==== Extracted records ====
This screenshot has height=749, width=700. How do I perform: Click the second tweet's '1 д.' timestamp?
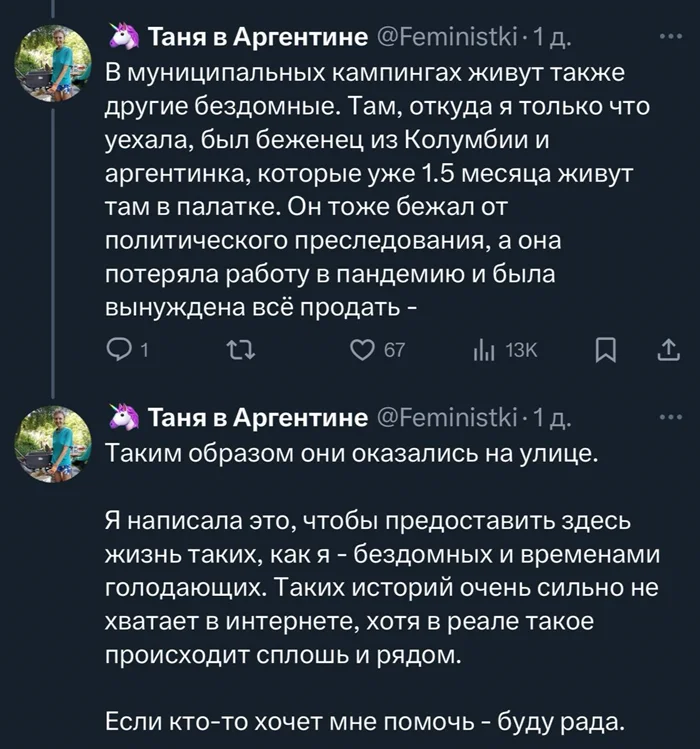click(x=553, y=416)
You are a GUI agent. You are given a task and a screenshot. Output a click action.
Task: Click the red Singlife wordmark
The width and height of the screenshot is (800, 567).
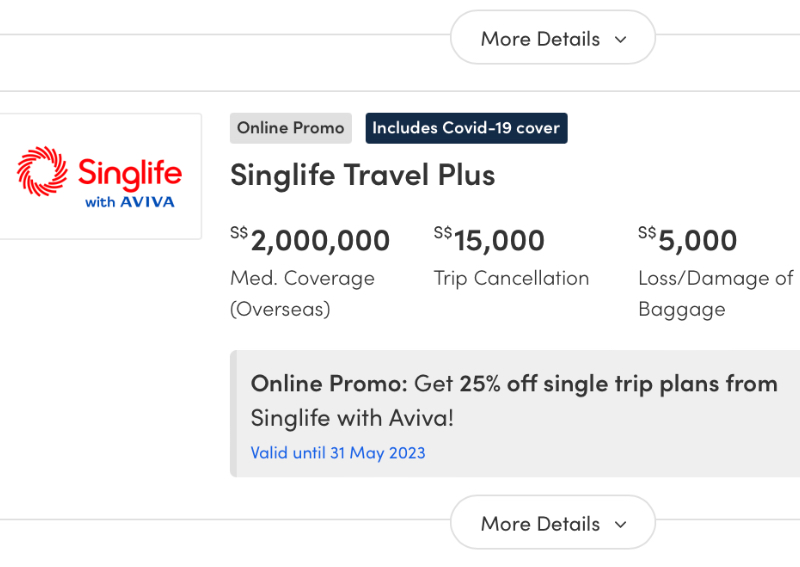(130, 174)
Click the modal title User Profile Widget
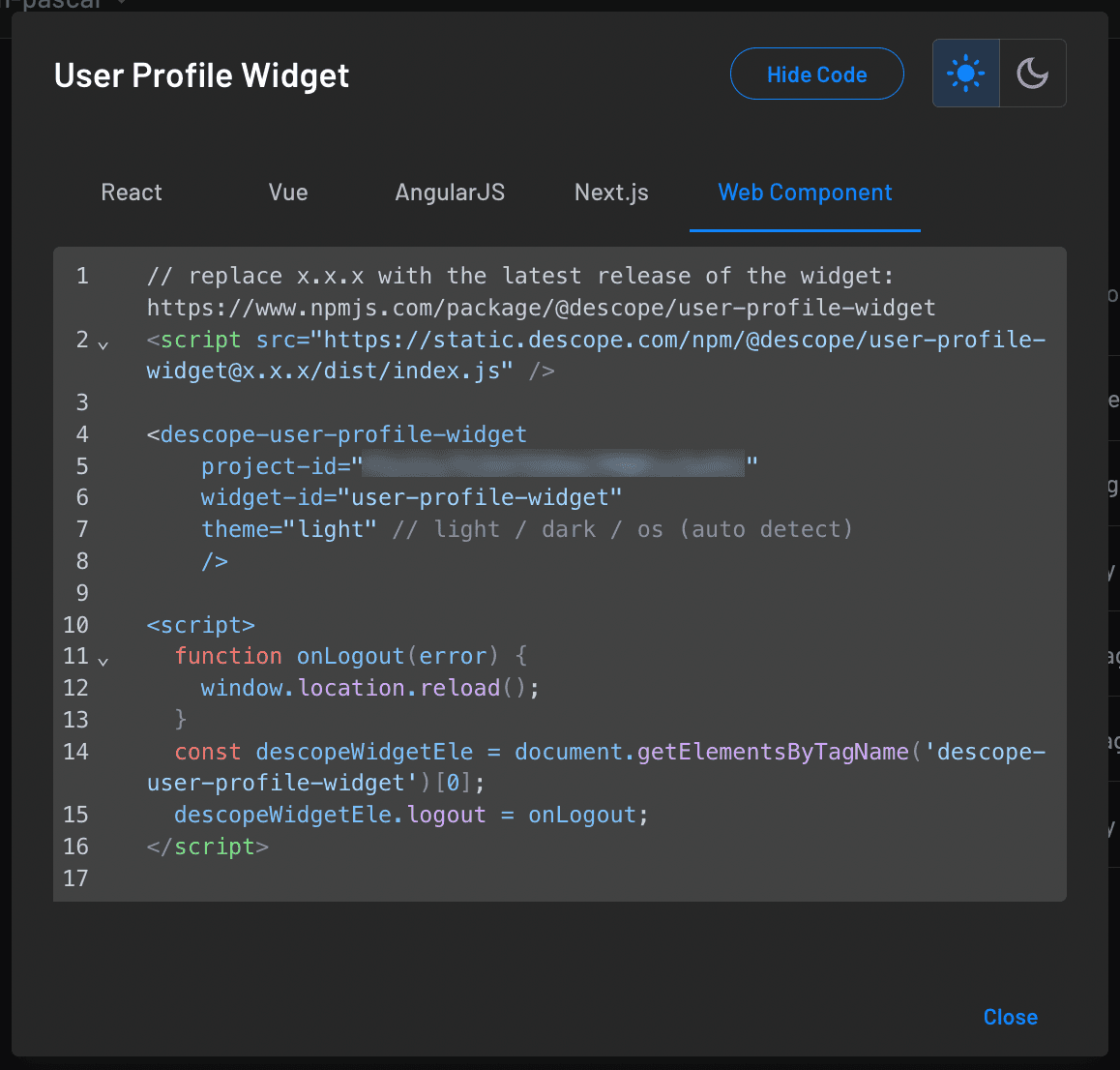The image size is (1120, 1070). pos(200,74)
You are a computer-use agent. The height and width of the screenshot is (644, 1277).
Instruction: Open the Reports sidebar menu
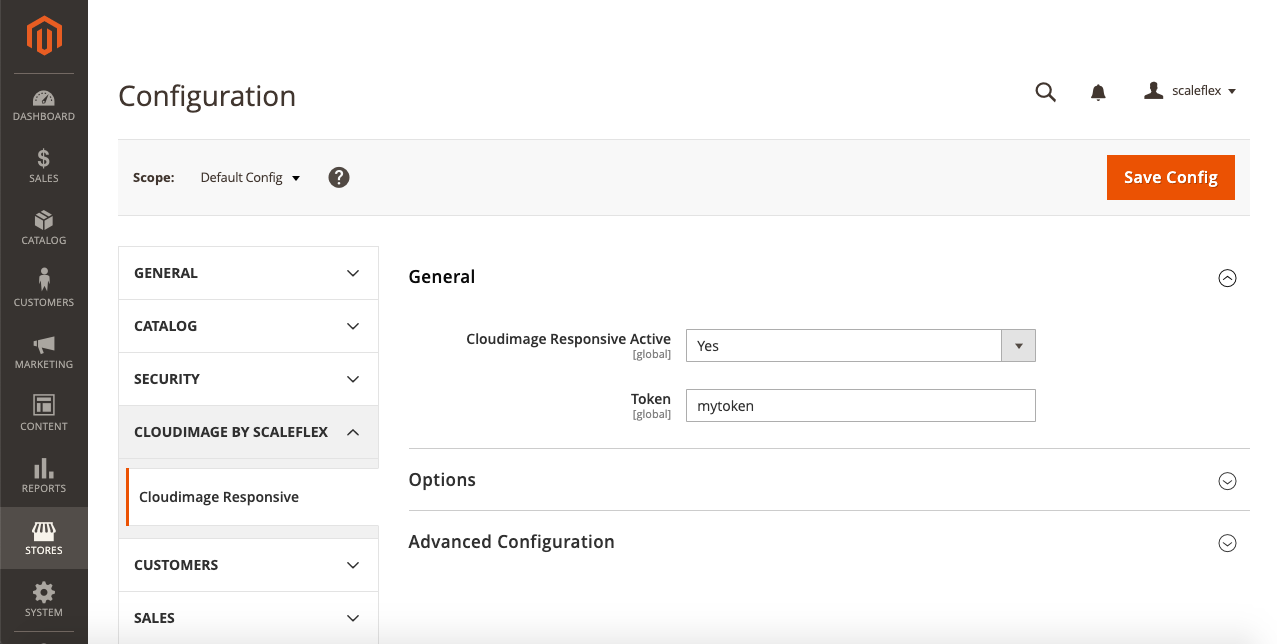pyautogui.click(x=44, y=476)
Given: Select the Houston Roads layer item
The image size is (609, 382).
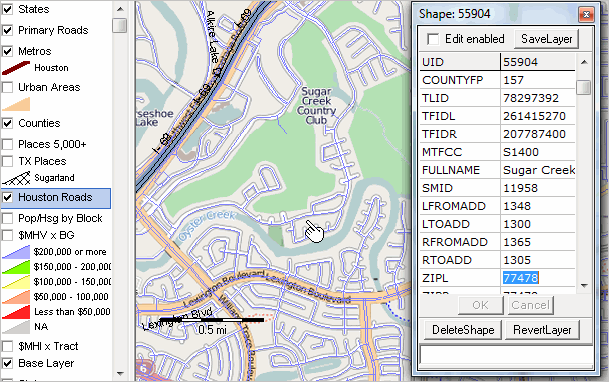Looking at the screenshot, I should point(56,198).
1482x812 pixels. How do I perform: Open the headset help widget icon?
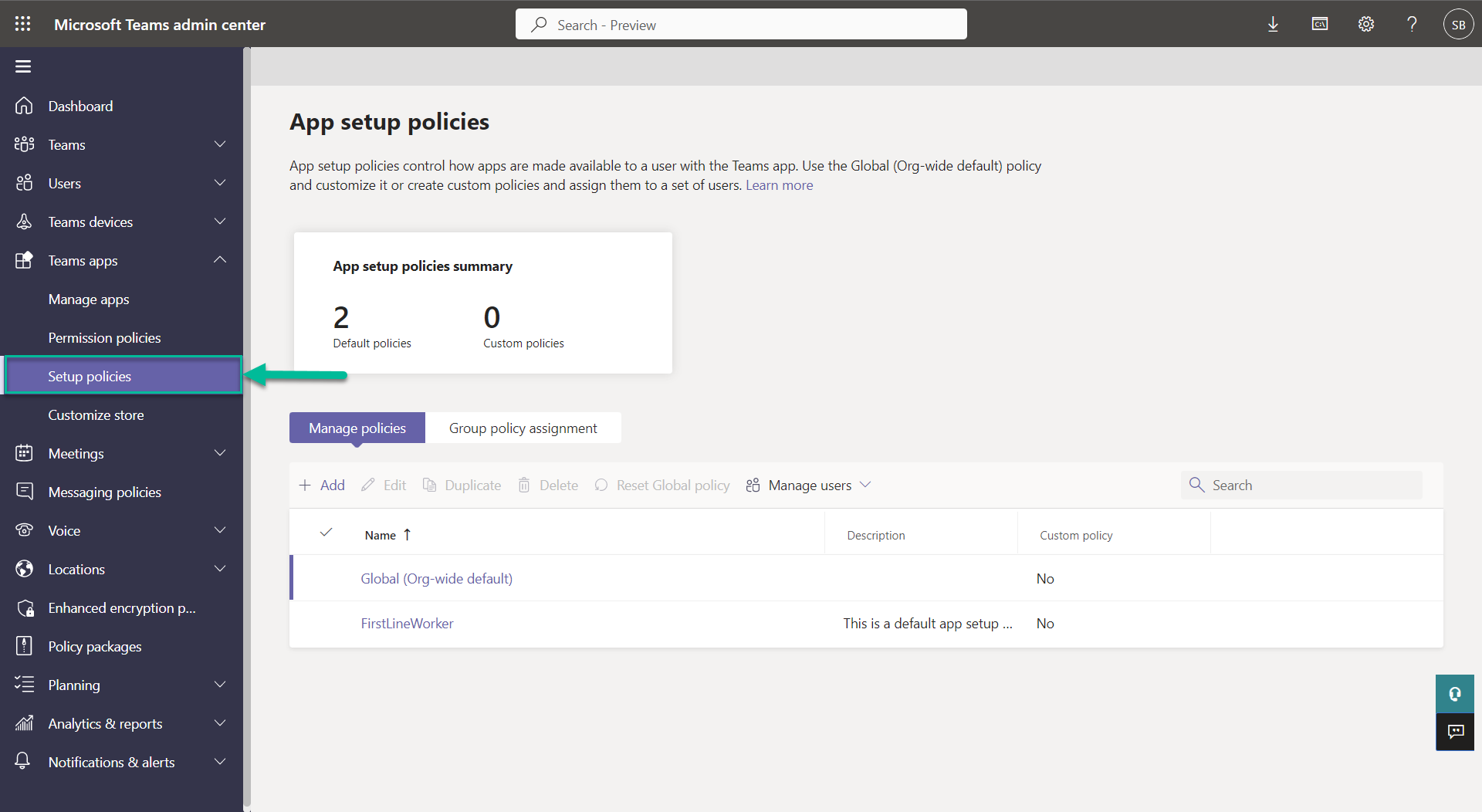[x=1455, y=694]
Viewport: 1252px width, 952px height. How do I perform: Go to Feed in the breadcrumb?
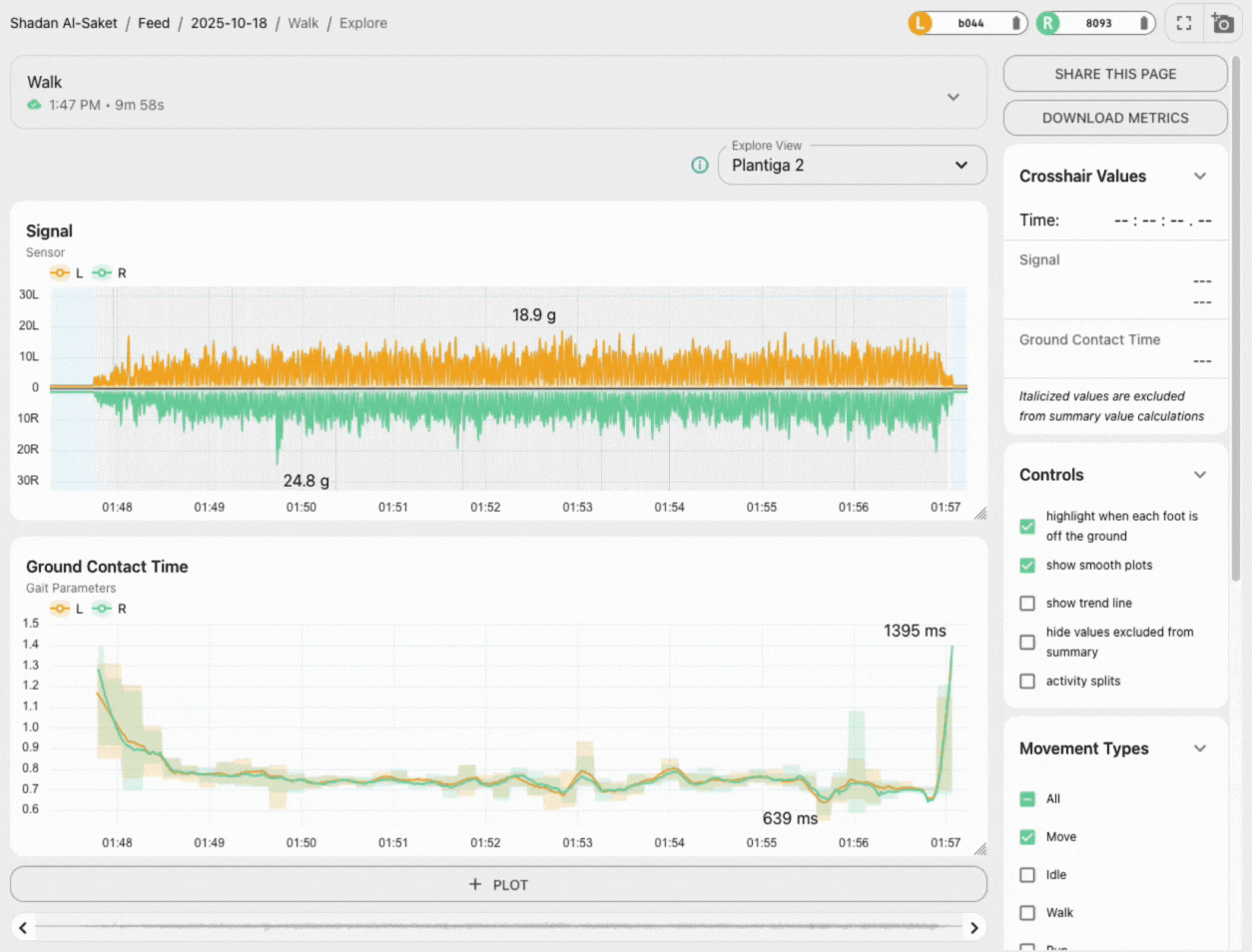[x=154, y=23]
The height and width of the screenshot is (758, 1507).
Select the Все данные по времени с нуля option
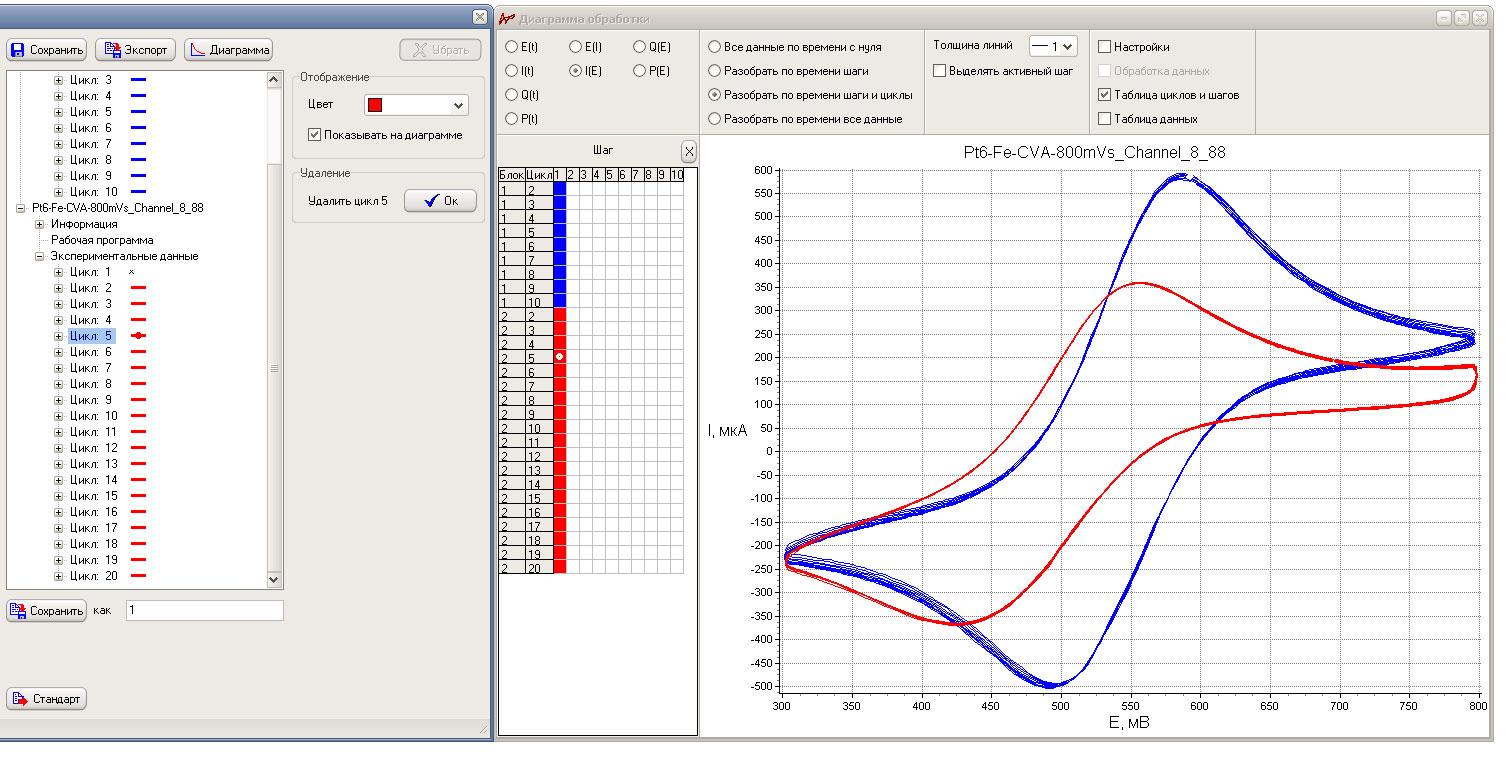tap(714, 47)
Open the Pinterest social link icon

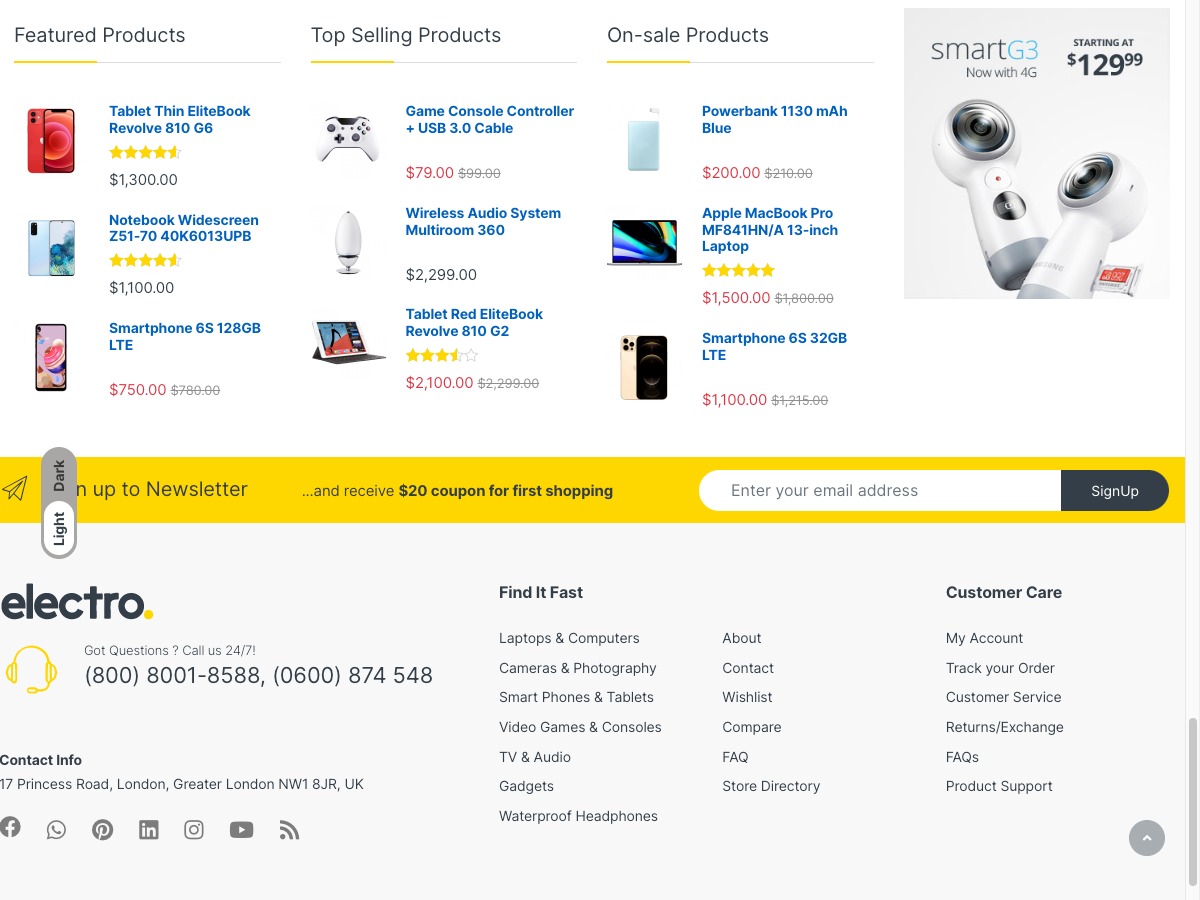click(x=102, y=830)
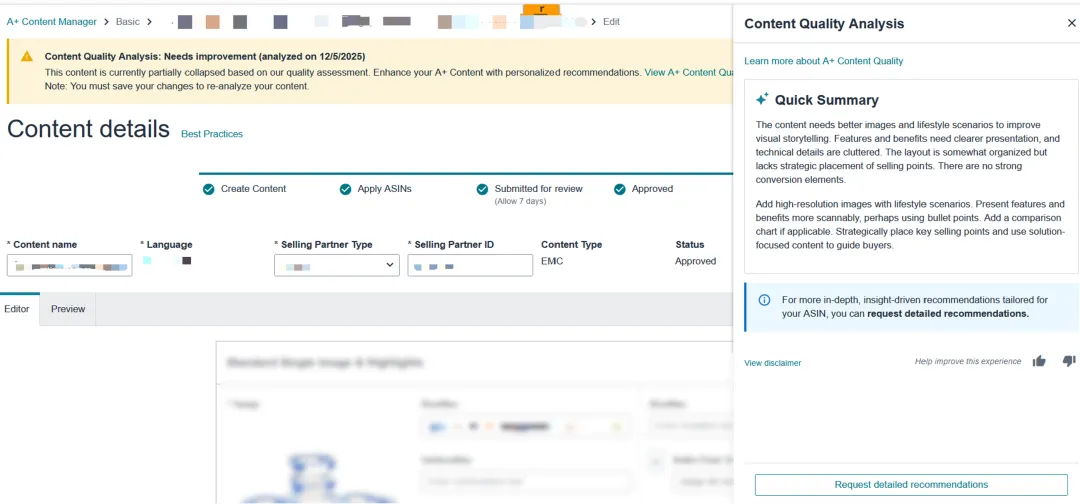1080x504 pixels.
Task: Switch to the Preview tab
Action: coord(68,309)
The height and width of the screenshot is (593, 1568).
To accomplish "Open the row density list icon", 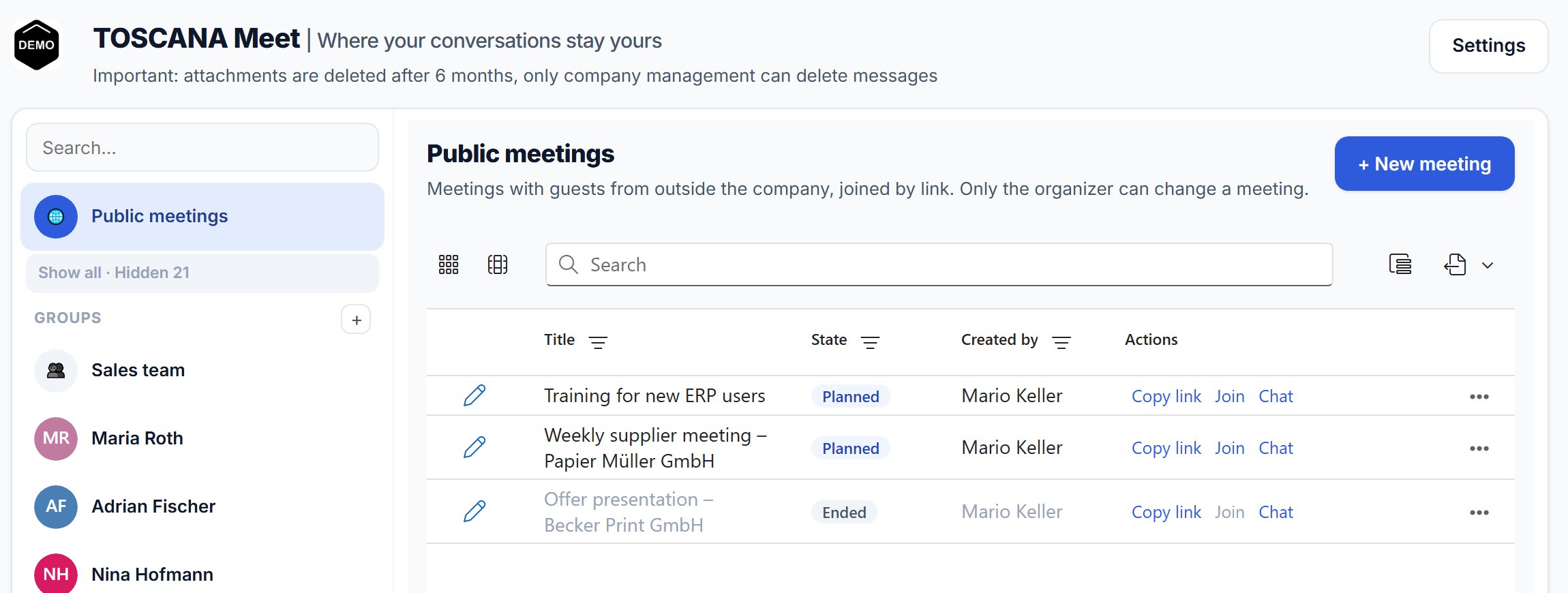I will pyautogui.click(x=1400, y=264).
====
Assignment: Lines holding "agent": count them across the data and reply with the number alone.

Exercise solution: 2